Credete di conoscere il consumismo e di essere immuni alle sue sirene? Siete convinti di saperne evitare tutti i beceri trucchi, di sapervi districare indenni in mezzo agli inviti agli acquisti? Non avete mai avuto un figlio.
Uno comincia comprando le cose necessarie. Un ciuccio, qualche tutina, un biberon tanto per. Ci aggiungi un tiralatte dopo il parto, per scongiurare il famigerato ingorgo mammario in zona feste, quando tutti i negozi sono chiusi.
Si comincia che un ciuccio non basta. Quando cade e devi bollirlo come fai? Ne compri altri due. Toh, guarda che bellini i portaciuccio. Ne compri due.
Ma il ciuccio le cade sempre. Via con la catenella portaciuccio, e anche col portaciuccio abbinato, che fa tanto comodo.
Poi succede che il tiralatte a siringa è scomodissimo, ti fa venire un bicipite da tennista. E quindi compri il tiralatte a pompetta, che è tanto carino e più pratico.
Oh, quel vestitino è un amore! Oh, le coppette assorbilatte, utili!
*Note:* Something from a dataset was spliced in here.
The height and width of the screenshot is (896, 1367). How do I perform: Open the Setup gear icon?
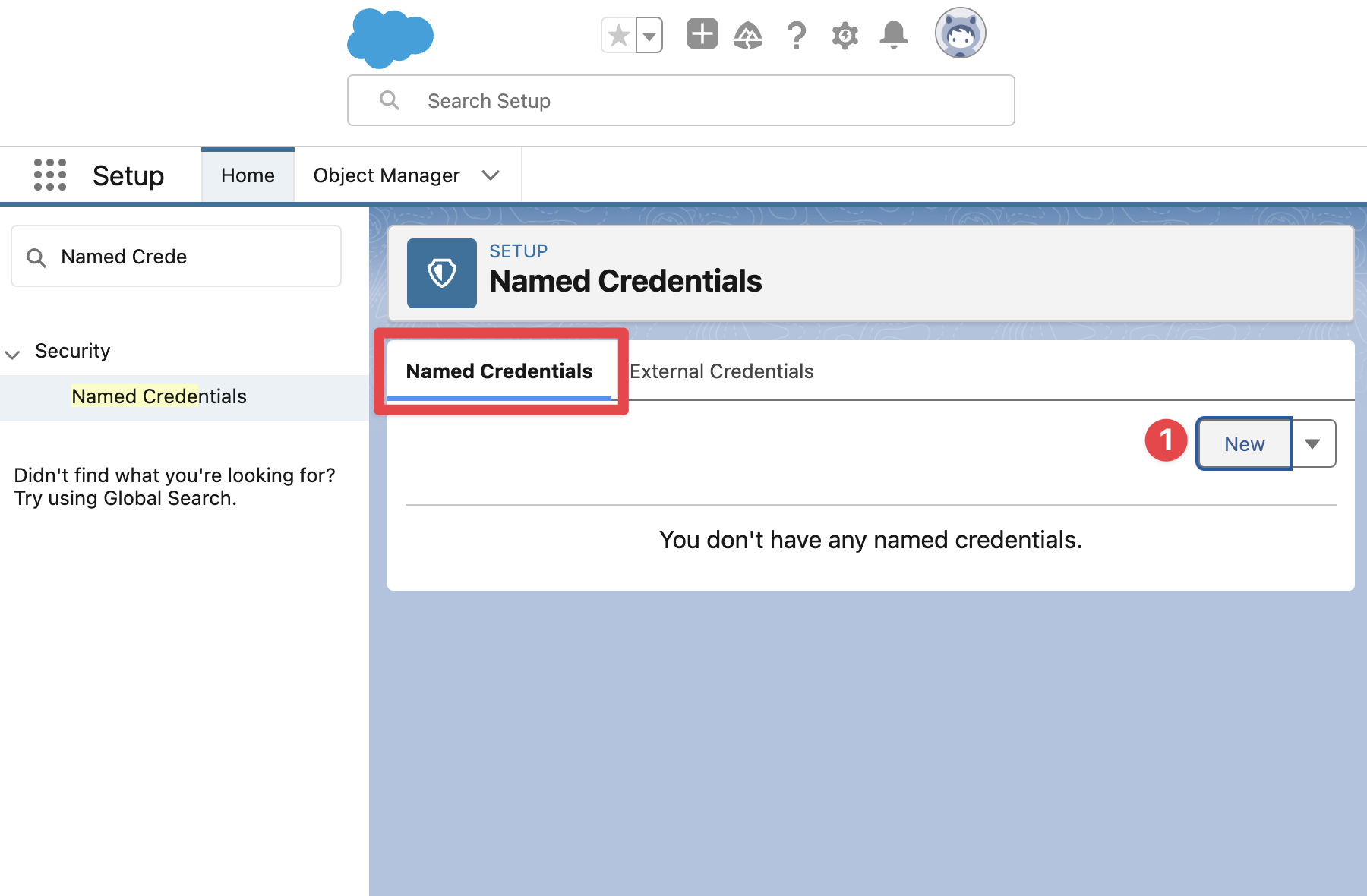tap(844, 34)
E anche una cremina per il seno, via.
Poi inizi a usare i biberon, e sterilizzarli nel pentolone è una tragedia, hai casa piena di pentole sporche, senza contare che poi non sai dove mettere i biberon sterilizzati, e comunque l’acqua di Roma è durissima, e ti si riempiono di calcare. Oh, guarda, esiste lo sterilizzatore a vapore: mio!
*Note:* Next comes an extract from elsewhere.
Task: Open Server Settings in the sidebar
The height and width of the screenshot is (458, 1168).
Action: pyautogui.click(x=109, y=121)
Insomma, avete capito. Il vero business sono i bambini. I genitori comprerebbero qualsiasi cosa per semplificarsi la vita col pupo o assicurargli il meglio disponibile sulla piazza. È un mercato probabilmente non vastissimo, considerando che l’Italia è praticamente a crescita zero, ma incredibilmente redditizio. Prendiamo lo sterilizzatore a vapore. Niente più che uno scatolotto di plastica con sotto una resistenza che scalda l’acqua, più un cestello per alloggiare i biberon. Praticamente un bollitore per il thé. L’anno scorso un bollitore l’ho pagato qualcosa come venti euro, e fa egregiamente il suo lavoro. Sapete quanto costa lo sterilizzatore? 95 euro. Comodo è comodo, per carità, ma 95 euro per una resistenza e un po’ di plastica?
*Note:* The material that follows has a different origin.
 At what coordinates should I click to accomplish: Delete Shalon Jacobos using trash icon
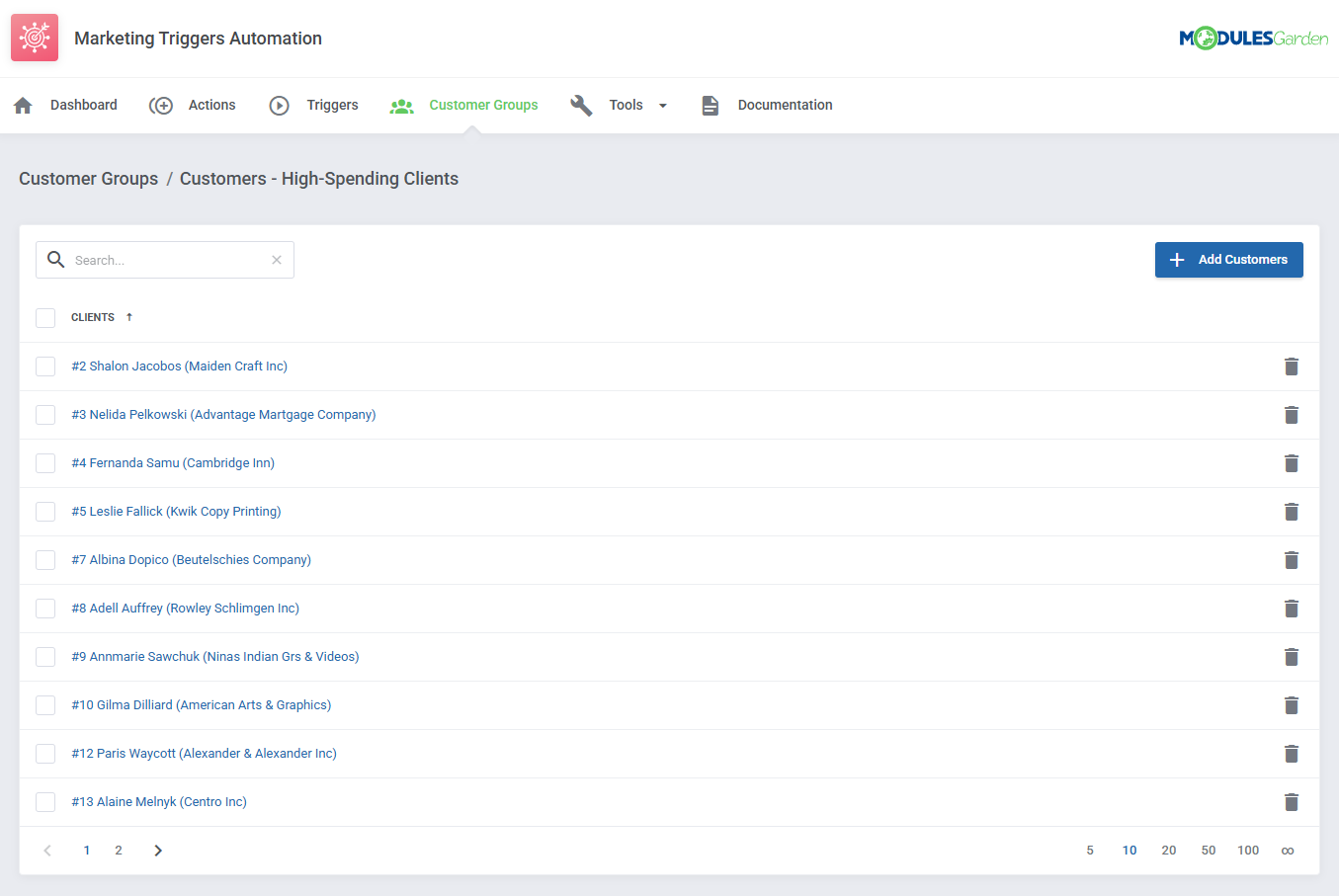[1292, 367]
Ed è tutto così. Qualsiasi cosa legata al neonato costa il doppio di quanto dovrebbe, se ti va bene. Senza contare che il 90% dei prodotti per la cura dei bambini sono sostanzialmente superflui. Voglio dire, i nostri genitori sono stati tirati su con una coperta e quattro teli di cotone per pannolino, e la specie umana non si è estinta. Conosco amiche che se cade per terra il ciuccio al ristorante, lo ficcano nella coca cola e lo ridanno all’infante, che ugualmente è venuto su bene senza incorrere in colera o peste bubbonica. Eppure io sono caduta preda del vortice della sterilizzazione selvaggia. Sterilizzerei anche le mie mani, potessi, e i mobili di casa.
Il mondo dei prodotti per l’infanzia esemplifica perfettamente il modus operandi del consumismo: si creano bisogni fallaci per poi soddisfarli con acconcio prodotto.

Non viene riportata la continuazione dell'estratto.